**TASK OBJECTIVE**
Could you extract every entry below and reproduce it exactly?

**TASK DATA**
▼▼▼

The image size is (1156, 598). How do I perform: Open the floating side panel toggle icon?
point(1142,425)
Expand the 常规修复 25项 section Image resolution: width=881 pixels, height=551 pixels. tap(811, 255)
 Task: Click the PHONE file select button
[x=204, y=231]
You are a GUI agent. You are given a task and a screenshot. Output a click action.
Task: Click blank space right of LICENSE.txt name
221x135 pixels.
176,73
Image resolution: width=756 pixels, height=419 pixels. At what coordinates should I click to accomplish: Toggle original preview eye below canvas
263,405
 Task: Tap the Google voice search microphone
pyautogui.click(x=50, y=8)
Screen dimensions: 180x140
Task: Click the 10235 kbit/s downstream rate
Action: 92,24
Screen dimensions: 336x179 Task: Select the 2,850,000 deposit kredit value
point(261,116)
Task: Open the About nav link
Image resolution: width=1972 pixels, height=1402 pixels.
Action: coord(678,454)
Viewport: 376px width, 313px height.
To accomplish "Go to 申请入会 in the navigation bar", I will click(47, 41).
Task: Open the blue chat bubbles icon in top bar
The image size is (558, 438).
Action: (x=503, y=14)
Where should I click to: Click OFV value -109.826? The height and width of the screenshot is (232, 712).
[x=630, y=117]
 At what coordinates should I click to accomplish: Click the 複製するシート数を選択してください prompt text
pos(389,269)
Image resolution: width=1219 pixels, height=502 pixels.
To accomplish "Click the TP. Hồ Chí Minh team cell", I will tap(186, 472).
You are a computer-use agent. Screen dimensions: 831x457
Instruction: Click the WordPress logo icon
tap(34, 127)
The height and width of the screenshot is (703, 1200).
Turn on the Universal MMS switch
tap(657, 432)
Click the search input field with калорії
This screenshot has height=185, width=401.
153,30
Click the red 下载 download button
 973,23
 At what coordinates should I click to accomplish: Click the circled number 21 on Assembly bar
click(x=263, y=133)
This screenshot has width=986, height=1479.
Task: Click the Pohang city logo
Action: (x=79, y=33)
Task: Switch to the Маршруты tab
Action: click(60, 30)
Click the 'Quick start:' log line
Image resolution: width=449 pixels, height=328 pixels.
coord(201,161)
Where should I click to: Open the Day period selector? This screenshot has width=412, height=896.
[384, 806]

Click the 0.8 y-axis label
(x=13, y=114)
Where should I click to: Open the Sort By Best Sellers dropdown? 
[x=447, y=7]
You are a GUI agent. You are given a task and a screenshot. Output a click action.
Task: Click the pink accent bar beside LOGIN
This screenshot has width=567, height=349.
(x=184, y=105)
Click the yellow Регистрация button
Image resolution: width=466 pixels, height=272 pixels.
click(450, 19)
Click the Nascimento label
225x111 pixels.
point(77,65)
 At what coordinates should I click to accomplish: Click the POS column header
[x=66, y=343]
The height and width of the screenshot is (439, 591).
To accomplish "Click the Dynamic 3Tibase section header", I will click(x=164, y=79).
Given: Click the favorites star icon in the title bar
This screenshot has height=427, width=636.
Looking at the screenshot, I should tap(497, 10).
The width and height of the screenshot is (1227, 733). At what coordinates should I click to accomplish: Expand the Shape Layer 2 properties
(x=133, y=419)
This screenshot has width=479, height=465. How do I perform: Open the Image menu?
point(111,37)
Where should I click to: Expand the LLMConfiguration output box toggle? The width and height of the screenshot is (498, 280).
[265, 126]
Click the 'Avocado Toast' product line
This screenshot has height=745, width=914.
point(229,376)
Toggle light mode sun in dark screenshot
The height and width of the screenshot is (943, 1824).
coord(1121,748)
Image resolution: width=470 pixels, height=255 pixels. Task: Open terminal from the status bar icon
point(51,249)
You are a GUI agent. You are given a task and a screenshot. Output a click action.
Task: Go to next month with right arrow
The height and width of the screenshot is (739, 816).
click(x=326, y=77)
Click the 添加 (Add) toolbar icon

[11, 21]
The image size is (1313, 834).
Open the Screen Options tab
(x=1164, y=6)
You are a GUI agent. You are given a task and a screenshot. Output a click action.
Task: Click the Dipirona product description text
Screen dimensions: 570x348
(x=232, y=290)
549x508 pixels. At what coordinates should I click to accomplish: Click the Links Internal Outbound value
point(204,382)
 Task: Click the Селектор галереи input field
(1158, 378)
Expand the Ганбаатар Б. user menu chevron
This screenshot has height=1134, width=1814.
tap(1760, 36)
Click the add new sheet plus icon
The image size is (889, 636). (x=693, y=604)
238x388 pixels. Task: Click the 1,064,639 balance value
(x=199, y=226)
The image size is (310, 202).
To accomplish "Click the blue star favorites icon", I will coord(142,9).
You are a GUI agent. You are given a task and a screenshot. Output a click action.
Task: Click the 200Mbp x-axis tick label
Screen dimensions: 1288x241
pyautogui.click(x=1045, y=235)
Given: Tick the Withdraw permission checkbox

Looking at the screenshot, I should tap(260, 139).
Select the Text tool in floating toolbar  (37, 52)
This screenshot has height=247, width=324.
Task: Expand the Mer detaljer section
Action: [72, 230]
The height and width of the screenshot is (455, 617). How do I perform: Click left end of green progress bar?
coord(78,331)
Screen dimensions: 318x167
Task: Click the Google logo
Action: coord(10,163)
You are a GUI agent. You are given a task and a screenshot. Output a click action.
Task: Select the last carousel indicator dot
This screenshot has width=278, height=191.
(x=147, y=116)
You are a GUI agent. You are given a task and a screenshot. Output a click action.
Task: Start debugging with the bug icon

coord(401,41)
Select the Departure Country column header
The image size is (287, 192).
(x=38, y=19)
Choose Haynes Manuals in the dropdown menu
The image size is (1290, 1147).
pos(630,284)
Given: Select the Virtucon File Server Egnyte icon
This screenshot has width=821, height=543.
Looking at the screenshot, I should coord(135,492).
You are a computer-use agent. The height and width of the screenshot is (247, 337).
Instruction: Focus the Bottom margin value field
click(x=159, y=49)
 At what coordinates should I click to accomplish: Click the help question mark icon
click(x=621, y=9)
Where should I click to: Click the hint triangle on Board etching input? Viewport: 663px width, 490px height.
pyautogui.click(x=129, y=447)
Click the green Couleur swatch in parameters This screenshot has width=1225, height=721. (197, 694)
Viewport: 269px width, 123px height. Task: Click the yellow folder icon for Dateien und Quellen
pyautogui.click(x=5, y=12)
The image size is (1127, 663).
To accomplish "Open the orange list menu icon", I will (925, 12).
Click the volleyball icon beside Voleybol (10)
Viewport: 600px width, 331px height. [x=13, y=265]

▲▲▲

**SOLUTION BELOW**
The image size is (1156, 598). How do I perform: Open the floating side panel toggle icon?
point(1142,425)
Expand the 常规修复 25项 section Image resolution: width=881 pixels, height=551 pixels. tap(811, 255)
 Task: Click the PHONE file select button
[x=204, y=231]
You are a GUI agent. You are given a task and a screenshot. Output a click action.
Task: Click blank space right of LICENSE.txt name
221x135 pixels.
176,73
Image resolution: width=756 pixels, height=419 pixels. At what coordinates should I click to accomplish: Toggle original preview eye below canvas
263,405
 Task: Tap the Google voice search microphone
pyautogui.click(x=50, y=8)
Screen dimensions: 180x140
Task: Click the 10235 kbit/s downstream rate
Action: 92,24
Screen dimensions: 336x179 Task: Select the 2,850,000 deposit kredit value
point(261,116)
Task: Open the About nav link
Image resolution: width=1972 pixels, height=1402 pixels.
Action: coord(678,454)
Viewport: 376px width, 313px height.
To accomplish "Go to 申请入会 in the navigation bar", I will click(47, 41).
Task: Open the blue chat bubbles icon in top bar
The image size is (558, 438).
Action: (x=503, y=14)
Where should I click to: Click OFV value -109.826? The height and width of the screenshot is (232, 712).
[x=630, y=117]
 At what coordinates should I click to accomplish: Click the 複製するシート数を選択してください prompt text
pos(389,269)
Image resolution: width=1219 pixels, height=502 pixels.
To accomplish "Click the TP. Hồ Chí Minh team cell", I will tap(186, 472).
You are a computer-use agent. Screen dimensions: 831x457
Instruction: Click the WordPress logo icon
tap(34, 127)
The height and width of the screenshot is (703, 1200).
Turn on the Universal MMS switch
tap(657, 432)
Click the search input field with калорії
This screenshot has height=185, width=401.
153,30
Click the red 下载 download button
 973,23
 At what coordinates should I click to accomplish: Click the circled number 21 on Assembly bar
click(x=263, y=133)
This screenshot has width=986, height=1479.
Task: Click the Pohang city logo
Action: (x=79, y=33)
Task: Switch to the Маршруты tab
Action: click(60, 30)
Click the 'Quick start:' log line
Image resolution: width=449 pixels, height=328 pixels.
coord(201,161)
Where should I click to: Open the Day period selector? This screenshot has width=412, height=896.
[384, 806]

Click the 0.8 y-axis label
(x=13, y=114)
Where should I click to: Open the Sort By Best Sellers dropdown? 
[x=447, y=7]
You are a GUI agent. You are given a task and a screenshot. Output a click action.
Task: Click the pink accent bar beside LOGIN
This screenshot has width=567, height=349.
(x=184, y=105)
Click the yellow Регистрация button
Image resolution: width=466 pixels, height=272 pixels.
click(450, 19)
Click the Nascimento label
225x111 pixels.
point(77,65)
 At what coordinates should I click to accomplish: Click the POS column header
[x=66, y=343]
The height and width of the screenshot is (439, 591).
To accomplish "Click the Dynamic 3Tibase section header", I will click(x=164, y=79).
Given: Click the favorites star icon in the title bar
This screenshot has height=427, width=636.
Looking at the screenshot, I should tap(497, 10).
The width and height of the screenshot is (1227, 733). At what coordinates should I click to accomplish: Expand the Shape Layer 2 properties
(x=133, y=419)
This screenshot has width=479, height=465. How do I perform: Open the Image menu?
point(111,37)
Where should I click to: Expand the LLMConfiguration output box toggle? The width and height of the screenshot is (498, 280).
[265, 126]
Click the 'Avocado Toast' product line
This screenshot has height=745, width=914.
point(229,376)
Toggle light mode sun in dark screenshot
The height and width of the screenshot is (943, 1824).
coord(1121,748)
Image resolution: width=470 pixels, height=255 pixels. Task: Open terminal from the status bar icon
point(51,249)
You are a GUI agent. You are given a task and a screenshot. Output a click action.
Task: Go to next month with right arrow
The height and width of the screenshot is (739, 816).
click(x=326, y=77)
Click the 添加 (Add) toolbar icon

[11, 21]
The image size is (1313, 834).
Open the Screen Options tab
(x=1164, y=6)
You are a GUI agent. You are given a task and a screenshot. Output a click action.
Task: Click the Dipirona product description text
Screen dimensions: 570x348
(x=232, y=290)
549x508 pixels. At what coordinates should I click to accomplish: Click the Links Internal Outbound value
point(204,382)
 Task: Click the Селектор галереи input field
(1158, 378)
Expand the Ганбаатар Б. user menu chevron
This screenshot has height=1134, width=1814.
tap(1760, 36)
Click the add new sheet plus icon
The image size is (889, 636). (x=693, y=604)
238x388 pixels. Task: Click the 1,064,639 balance value
(x=199, y=226)
The image size is (310, 202).
To accomplish "Click the blue star favorites icon", I will coord(142,9).
You are a GUI agent. You are given a task and a screenshot. Output a click action.
Task: Click the 200Mbp x-axis tick label
Screen dimensions: 1288x241
pyautogui.click(x=1045, y=235)
Given: Tick the Withdraw permission checkbox

Looking at the screenshot, I should tap(260, 139).
Select the Text tool in floating toolbar  (37, 52)
This screenshot has height=247, width=324.
Task: Expand the Mer detaljer section
Action: [72, 230]
The height and width of the screenshot is (455, 617). How do I perform: Click left end of green progress bar?
coord(78,331)
Screen dimensions: 318x167
Task: Click the Google logo
Action: coord(10,163)
You are a GUI agent. You are given a task and a screenshot. Output a click action.
Task: Select the last carousel indicator dot
This screenshot has width=278, height=191.
(x=147, y=116)
You are a GUI agent. You are given a task and a screenshot. Output a click action.
Task: Start debugging with the bug icon

coord(401,41)
Select the Departure Country column header
The image size is (287, 192).
(x=38, y=19)
Choose Haynes Manuals in the dropdown menu
The image size is (1290, 1147).
pos(630,284)
Given: Select the Virtucon File Server Egnyte icon
This screenshot has width=821, height=543.
Looking at the screenshot, I should coord(135,492).
You are a computer-use agent. The height and width of the screenshot is (247, 337).
Instruction: Focus the Bottom margin value field
click(x=159, y=49)
 At what coordinates should I click to accomplish: Click the help question mark icon
click(x=621, y=9)
Where should I click to: Click the hint triangle on Board etching input? Viewport: 663px width, 490px height.
pyautogui.click(x=129, y=447)
Click the green Couleur swatch in parameters This screenshot has width=1225, height=721. (197, 694)
Viewport: 269px width, 123px height. Task: Click the yellow folder icon for Dateien und Quellen
pyautogui.click(x=5, y=12)
The image size is (1127, 663).
To accomplish "Open the orange list menu icon", I will (925, 12).
Click the volleyball icon beside Voleybol (10)
Viewport: 600px width, 331px height. [x=13, y=265]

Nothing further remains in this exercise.